===== Datos disponibles

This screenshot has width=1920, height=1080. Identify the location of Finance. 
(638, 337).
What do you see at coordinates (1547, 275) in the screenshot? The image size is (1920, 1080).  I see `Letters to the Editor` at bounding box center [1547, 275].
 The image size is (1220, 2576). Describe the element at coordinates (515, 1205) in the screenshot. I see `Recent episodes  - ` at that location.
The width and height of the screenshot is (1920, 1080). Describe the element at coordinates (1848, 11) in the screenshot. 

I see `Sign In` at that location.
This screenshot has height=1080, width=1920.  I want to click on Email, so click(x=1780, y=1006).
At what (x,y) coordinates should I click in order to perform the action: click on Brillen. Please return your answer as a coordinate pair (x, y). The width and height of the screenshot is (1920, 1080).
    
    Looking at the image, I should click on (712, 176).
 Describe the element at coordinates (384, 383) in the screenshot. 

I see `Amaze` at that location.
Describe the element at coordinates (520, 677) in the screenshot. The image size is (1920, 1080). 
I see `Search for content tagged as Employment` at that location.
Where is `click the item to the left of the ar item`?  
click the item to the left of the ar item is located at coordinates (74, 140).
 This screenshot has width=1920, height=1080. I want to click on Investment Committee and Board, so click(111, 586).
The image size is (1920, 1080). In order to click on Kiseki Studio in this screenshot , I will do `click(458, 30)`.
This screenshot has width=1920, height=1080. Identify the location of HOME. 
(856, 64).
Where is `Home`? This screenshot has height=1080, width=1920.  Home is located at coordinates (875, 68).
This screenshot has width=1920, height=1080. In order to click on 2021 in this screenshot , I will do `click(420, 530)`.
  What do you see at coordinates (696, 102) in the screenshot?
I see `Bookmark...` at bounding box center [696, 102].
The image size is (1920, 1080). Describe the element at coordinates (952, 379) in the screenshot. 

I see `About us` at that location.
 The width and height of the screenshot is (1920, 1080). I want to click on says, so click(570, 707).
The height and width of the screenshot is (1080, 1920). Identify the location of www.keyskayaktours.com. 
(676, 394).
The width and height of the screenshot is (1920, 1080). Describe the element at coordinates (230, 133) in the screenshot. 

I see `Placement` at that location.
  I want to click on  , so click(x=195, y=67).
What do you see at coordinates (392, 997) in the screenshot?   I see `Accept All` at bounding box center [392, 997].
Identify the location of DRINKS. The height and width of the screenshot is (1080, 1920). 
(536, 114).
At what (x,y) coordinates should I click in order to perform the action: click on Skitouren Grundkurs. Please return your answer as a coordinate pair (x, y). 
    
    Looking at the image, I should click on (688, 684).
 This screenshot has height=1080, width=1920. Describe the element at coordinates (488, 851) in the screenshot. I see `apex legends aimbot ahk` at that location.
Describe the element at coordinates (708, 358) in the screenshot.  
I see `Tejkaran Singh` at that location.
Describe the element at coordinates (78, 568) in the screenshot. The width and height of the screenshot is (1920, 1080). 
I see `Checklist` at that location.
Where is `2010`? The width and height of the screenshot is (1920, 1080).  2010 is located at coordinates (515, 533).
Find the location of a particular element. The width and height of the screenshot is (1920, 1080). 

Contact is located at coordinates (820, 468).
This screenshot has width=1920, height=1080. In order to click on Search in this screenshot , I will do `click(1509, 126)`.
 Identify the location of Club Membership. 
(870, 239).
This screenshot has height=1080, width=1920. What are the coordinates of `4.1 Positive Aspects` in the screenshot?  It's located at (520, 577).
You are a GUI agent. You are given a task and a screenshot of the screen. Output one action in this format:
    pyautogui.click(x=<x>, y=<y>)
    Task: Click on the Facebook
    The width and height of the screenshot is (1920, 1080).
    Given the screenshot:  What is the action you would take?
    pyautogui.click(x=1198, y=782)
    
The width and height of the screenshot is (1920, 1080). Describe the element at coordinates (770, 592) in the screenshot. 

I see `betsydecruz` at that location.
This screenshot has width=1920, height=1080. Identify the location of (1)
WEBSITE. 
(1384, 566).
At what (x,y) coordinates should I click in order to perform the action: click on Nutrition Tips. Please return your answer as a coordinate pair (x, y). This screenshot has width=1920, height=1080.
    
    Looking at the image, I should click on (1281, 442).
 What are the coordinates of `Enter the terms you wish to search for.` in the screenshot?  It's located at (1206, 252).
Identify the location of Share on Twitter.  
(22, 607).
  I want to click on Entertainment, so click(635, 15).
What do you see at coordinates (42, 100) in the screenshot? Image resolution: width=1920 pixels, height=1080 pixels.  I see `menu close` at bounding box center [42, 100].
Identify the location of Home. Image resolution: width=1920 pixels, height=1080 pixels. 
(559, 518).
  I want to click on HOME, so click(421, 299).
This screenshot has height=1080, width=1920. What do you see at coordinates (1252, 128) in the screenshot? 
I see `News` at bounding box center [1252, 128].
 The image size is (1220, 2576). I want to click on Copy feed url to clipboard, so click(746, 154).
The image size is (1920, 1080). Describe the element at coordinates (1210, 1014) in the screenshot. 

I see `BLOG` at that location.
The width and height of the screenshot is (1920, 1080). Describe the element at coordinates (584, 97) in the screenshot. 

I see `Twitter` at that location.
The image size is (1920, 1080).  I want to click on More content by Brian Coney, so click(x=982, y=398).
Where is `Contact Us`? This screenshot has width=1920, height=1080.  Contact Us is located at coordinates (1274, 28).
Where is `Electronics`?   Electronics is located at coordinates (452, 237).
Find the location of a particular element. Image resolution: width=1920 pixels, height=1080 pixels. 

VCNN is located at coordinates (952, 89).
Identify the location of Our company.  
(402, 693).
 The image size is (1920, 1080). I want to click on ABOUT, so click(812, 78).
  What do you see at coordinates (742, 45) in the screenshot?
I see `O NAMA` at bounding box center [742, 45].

==========

Indicaciones —
Reproduce textualmente todo el listado, línea por línea, sin omitir ni alterar nada.

Respuesta completa —
This screenshot has width=1920, height=1080. Identify the location of Finance. 
(638, 337).
What do you see at coordinates (1547, 275) in the screenshot? The image size is (1920, 1080).  I see `Letters to the Editor` at bounding box center [1547, 275].
 The image size is (1220, 2576). Describe the element at coordinates (515, 1205) in the screenshot. I see `Recent episodes  - ` at that location.
The width and height of the screenshot is (1920, 1080). Describe the element at coordinates (1848, 11) in the screenshot. 

I see `Sign In` at that location.
This screenshot has height=1080, width=1920.  I want to click on Email, so click(x=1780, y=1006).
At what (x,y) coordinates should I click in order to perform the action: click on Brillen. Please return your answer as a coordinate pair (x, y). The width and height of the screenshot is (1920, 1080).
    
    Looking at the image, I should click on (712, 176).
 Describe the element at coordinates (384, 383) in the screenshot. 

I see `Amaze` at that location.
Describe the element at coordinates (520, 677) in the screenshot. The image size is (1920, 1080). 
I see `Search for content tagged as Employment` at that location.
Where is `click the item to the left of the ar item`?  
click the item to the left of the ar item is located at coordinates (74, 140).
 This screenshot has width=1920, height=1080. I want to click on Investment Committee and Board, so click(111, 586).
The image size is (1920, 1080). In order to click on Kiseki Studio in this screenshot , I will do `click(458, 30)`.
This screenshot has width=1920, height=1080. Identify the location of HOME. 
(856, 64).
Where is `Home`? This screenshot has height=1080, width=1920.  Home is located at coordinates (875, 68).
This screenshot has width=1920, height=1080. In order to click on 2021 in this screenshot , I will do `click(420, 530)`.
  What do you see at coordinates (696, 102) in the screenshot?
I see `Bookmark...` at bounding box center [696, 102].
The image size is (1920, 1080). Describe the element at coordinates (952, 379) in the screenshot. 

I see `About us` at that location.
 The width and height of the screenshot is (1920, 1080). I want to click on says, so click(570, 707).
The height and width of the screenshot is (1080, 1920). Identify the location of www.keyskayaktours.com. 
(676, 394).
The width and height of the screenshot is (1920, 1080). Describe the element at coordinates (230, 133) in the screenshot. 

I see `Placement` at that location.
  I want to click on  , so click(x=195, y=67).
What do you see at coordinates (392, 997) in the screenshot?   I see `Accept All` at bounding box center [392, 997].
Identify the location of DRINKS. The height and width of the screenshot is (1080, 1920). 
(536, 114).
At what (x,y) coordinates should I click in order to perform the action: click on Skitouren Grundkurs. Please return your answer as a coordinate pair (x, y). 
    
    Looking at the image, I should click on (688, 684).
 This screenshot has height=1080, width=1920. Describe the element at coordinates (488, 851) in the screenshot. I see `apex legends aimbot ahk` at that location.
Describe the element at coordinates (708, 358) in the screenshot.  
I see `Tejkaran Singh` at that location.
Describe the element at coordinates (78, 568) in the screenshot. The width and height of the screenshot is (1920, 1080). 
I see `Checklist` at that location.
Where is `2010`? The width and height of the screenshot is (1920, 1080).  2010 is located at coordinates (515, 533).
Find the location of a particular element. The width and height of the screenshot is (1920, 1080). 

Contact is located at coordinates (820, 468).
This screenshot has width=1920, height=1080. In order to click on Search in this screenshot , I will do `click(1509, 126)`.
 Identify the location of Club Membership. 
(870, 239).
This screenshot has height=1080, width=1920. What are the coordinates of `4.1 Positive Aspects` in the screenshot?  It's located at (520, 577).
You are a GUI agent. You are given a task and a screenshot of the screen. Output one action in this format:
    pyautogui.click(x=<x>, y=<y>)
    Task: Click on the Facebook
    The width and height of the screenshot is (1920, 1080).
    Given the screenshot:  What is the action you would take?
    pyautogui.click(x=1198, y=782)
    
The width and height of the screenshot is (1920, 1080). Describe the element at coordinates (770, 592) in the screenshot. 

I see `betsydecruz` at that location.
This screenshot has width=1920, height=1080. Identify the location of (1)
WEBSITE. 
(1384, 566).
At what (x,y) coordinates should I click in order to perform the action: click on Nutrition Tips. Please return your answer as a coordinate pair (x, y). This screenshot has width=1920, height=1080.
    
    Looking at the image, I should click on (1281, 442).
 What are the coordinates of `Enter the terms you wish to search for.` in the screenshot?  It's located at (1206, 252).
Identify the location of Share on Twitter.  
(22, 607).
  I want to click on Entertainment, so click(635, 15).
What do you see at coordinates (42, 100) in the screenshot? Image resolution: width=1920 pixels, height=1080 pixels.  I see `menu close` at bounding box center [42, 100].
Identify the location of Home. Image resolution: width=1920 pixels, height=1080 pixels. 
(559, 518).
  I want to click on HOME, so click(421, 299).
This screenshot has height=1080, width=1920. What do you see at coordinates (1252, 128) in the screenshot? 
I see `News` at bounding box center [1252, 128].
 The image size is (1220, 2576). I want to click on Copy feed url to clipboard, so click(746, 154).
The image size is (1920, 1080). Describe the element at coordinates (1210, 1014) in the screenshot. 

I see `BLOG` at that location.
The width and height of the screenshot is (1920, 1080). Describe the element at coordinates (584, 97) in the screenshot. 

I see `Twitter` at that location.
The image size is (1920, 1080).  I want to click on More content by Brian Coney, so click(x=982, y=398).
Where is `Contact Us`? This screenshot has width=1920, height=1080.  Contact Us is located at coordinates (1274, 28).
Where is `Electronics`?   Electronics is located at coordinates (452, 237).
Find the location of a particular element. Image resolution: width=1920 pixels, height=1080 pixels. 

VCNN is located at coordinates (952, 89).
Identify the location of Our company.  
(402, 693).
 The image size is (1920, 1080). I want to click on ABOUT, so click(812, 78).
  What do you see at coordinates (742, 45) in the screenshot?
I see `O NAMA` at bounding box center [742, 45].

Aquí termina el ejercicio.